Bret's post critiques a video from Howdini on "How to deal with crying in the office" that Bret and I both take issue with. An author interviewed in the video states that "work is about facts, not feelings." That's a dangerously naive view of how we operate, even (especially) in the workplace, and the suggestion that we can (and should) simply repress any negative emotions we feel at work strikes me as outdated and unhelpful.
That said, the video features two women and seems to be aimed at women, with a reference to running mascara, and I think it's important to acknowledge that women can pay a greater price than men for crying at work, particularly in certain organizations and industries where crying is stigmatized, and especially in fields where women are underrepresented.

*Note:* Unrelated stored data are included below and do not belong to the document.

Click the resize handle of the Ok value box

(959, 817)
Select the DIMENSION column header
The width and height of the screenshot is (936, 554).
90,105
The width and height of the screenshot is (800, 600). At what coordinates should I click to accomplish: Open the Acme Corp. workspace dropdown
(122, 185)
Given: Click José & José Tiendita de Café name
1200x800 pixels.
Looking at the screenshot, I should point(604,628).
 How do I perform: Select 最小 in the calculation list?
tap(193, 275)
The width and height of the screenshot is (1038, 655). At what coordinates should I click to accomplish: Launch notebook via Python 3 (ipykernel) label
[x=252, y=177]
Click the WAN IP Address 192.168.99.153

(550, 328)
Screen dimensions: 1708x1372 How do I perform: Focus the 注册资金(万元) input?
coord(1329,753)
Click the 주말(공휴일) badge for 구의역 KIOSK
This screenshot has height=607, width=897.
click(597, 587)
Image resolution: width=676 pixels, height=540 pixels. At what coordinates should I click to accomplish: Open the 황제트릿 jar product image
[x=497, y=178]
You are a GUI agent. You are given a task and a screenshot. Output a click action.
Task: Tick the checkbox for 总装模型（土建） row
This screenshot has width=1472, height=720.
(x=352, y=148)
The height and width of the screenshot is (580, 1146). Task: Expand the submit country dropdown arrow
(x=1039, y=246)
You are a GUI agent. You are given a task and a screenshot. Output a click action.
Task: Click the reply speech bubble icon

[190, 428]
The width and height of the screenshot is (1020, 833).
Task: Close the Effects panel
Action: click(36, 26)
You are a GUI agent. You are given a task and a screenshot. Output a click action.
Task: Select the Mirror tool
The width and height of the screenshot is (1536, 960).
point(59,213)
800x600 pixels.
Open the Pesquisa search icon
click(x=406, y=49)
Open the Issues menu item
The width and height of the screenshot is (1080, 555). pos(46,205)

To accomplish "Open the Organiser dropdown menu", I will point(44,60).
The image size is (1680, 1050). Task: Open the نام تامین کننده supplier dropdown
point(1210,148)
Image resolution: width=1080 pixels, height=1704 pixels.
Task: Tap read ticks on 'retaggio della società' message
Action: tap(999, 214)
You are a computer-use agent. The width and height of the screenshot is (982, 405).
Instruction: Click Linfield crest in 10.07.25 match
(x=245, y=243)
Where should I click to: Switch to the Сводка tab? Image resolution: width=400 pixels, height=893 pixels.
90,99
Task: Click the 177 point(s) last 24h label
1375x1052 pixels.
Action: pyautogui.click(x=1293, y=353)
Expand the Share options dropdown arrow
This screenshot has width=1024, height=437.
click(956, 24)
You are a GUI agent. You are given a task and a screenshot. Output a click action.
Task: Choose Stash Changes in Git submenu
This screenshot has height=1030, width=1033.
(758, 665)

In my role as a coach, I typically encourage people to acknowledge and express their emotions more freely in ways that will support their goals. I firmly believe that the ability to do so allows us to be more effective, more influential and healthier to boot. And I'd like to support the development of a business world in which people can cry as freely as they do in my coaching practice or in my classes with graduate students.
But I also know that my clients and students need to succeed in the world as it exists today, and that includes organizations and industries where people who express emotion, particularly tears, pay a price. So with any individual client or student, I believe that it's essential to understand the context in which they work and whether they will pay a price for expressing their emotions. That doesn't mean they shouldn't cry, of course, but it does allow us to fully assess the implications of doing so, to weigh the costs and benefits, and to strike the right balance between (at one extreme) passive acceptance of an environment in which emotional expressions are taboo and (at the other extreme) a quixotic effort to resist a culture that's not going to change.
I'm reminded that in December 2006, the tears of former President George H. W. Bush made news. Bush was addressing legislators and state workers at the final leadership forum convened by his son Jeb, who was soon to leave office after two terms as governor of Florida. It was the sort of
routine political function that would ordinarily be ignored by everyone except those in attendance, but Bush's tears turned it into a national story.
Bush was describing how Jeb handled his defeat in the 1994 governor's race when he broke down. As he struggled with his emotions, he stopped speaking for a moment, and the audience burst into applause. Jeb rushed to his father's side, as shown above, comforted him with an arm around his shoulder, and handed him a bottle of water before Bush continued.
Interviewed after the forum, Bush said, "I'm the emotional one... I don't enjoy breaking up, but when you talk about somebody you love, when you get older, you do it more." So as a powerful figure, as someone discussing his son, and as an older person, Bush had the freedom to cry without fearing the repercussions--and hopefully his doing so made it more acceptable for those of us who lack his advantages.